The essential, sweeping story of Juneteenth's integral importance to American history, as told by a Pulitzer Prize–winning historian and Texas native.

Weaving together American history, dramatic family chronicle, and searing episodes of memoir, Annette Gordon-Reed's On Juneteenth provides a historian's view of the country's long road to Juneteenth, recounting both its origins in Texas and the enormous hardships that African-Americans have endured in the century since, from Reconstruction through Jim Crow and beyond. All too aware of the stories of cowboys, ranchers, and oilmen that have long dominated the lore of the Lone Star State, Gordon-Reed―herself a Texas native and the descendant of enslaved people brought to Texas as early as the 1820s―forges a new and profoundly truthful narrative of her home state, with implications for us all.
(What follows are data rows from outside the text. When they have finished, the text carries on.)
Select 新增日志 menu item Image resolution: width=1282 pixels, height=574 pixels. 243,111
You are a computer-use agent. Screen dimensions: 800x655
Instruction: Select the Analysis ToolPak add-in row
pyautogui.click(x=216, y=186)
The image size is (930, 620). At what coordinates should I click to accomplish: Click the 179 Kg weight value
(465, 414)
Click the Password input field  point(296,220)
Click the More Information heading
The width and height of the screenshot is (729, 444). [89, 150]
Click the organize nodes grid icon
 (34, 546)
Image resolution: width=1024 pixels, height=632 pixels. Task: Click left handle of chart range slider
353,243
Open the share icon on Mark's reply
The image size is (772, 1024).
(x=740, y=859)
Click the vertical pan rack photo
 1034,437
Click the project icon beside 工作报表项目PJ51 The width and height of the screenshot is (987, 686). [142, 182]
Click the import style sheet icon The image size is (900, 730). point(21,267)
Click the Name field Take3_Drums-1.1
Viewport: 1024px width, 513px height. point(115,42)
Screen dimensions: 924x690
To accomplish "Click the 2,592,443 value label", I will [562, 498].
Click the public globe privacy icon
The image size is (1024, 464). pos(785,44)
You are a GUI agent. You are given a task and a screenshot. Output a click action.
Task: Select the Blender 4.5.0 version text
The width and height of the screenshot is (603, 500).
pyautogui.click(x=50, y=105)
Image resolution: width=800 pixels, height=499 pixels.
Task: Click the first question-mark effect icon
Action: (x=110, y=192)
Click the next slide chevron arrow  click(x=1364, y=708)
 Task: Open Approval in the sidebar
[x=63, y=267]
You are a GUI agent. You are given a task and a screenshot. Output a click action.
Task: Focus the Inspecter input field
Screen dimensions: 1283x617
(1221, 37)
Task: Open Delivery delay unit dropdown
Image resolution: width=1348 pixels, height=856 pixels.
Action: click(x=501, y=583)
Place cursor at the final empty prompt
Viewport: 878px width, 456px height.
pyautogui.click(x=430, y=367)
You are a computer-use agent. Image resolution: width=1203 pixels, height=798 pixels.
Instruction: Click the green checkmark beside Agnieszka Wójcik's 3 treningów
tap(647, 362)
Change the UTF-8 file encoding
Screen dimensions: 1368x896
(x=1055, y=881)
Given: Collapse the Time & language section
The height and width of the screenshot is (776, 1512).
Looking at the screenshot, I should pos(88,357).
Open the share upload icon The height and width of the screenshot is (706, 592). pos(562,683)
Combining personal anecdotes with poignant facts gleaned from the annals of American history, Gordon-Reed shows how, from the earliest presence of Black people in Texas to the day in Galveston on June 19, 1865, when Major General Gordon Granger announced the end of legalized slavery in the state, African-Americans played an integral role in the Texas story.

Reworking the traditional "Alamo" framework, she powerfully demonstrates, among other things, that the slave- and race-based economy not only defined the fractious era of Texas independence but precipitated the Mexican-American War and, indeed, the Civil War itself.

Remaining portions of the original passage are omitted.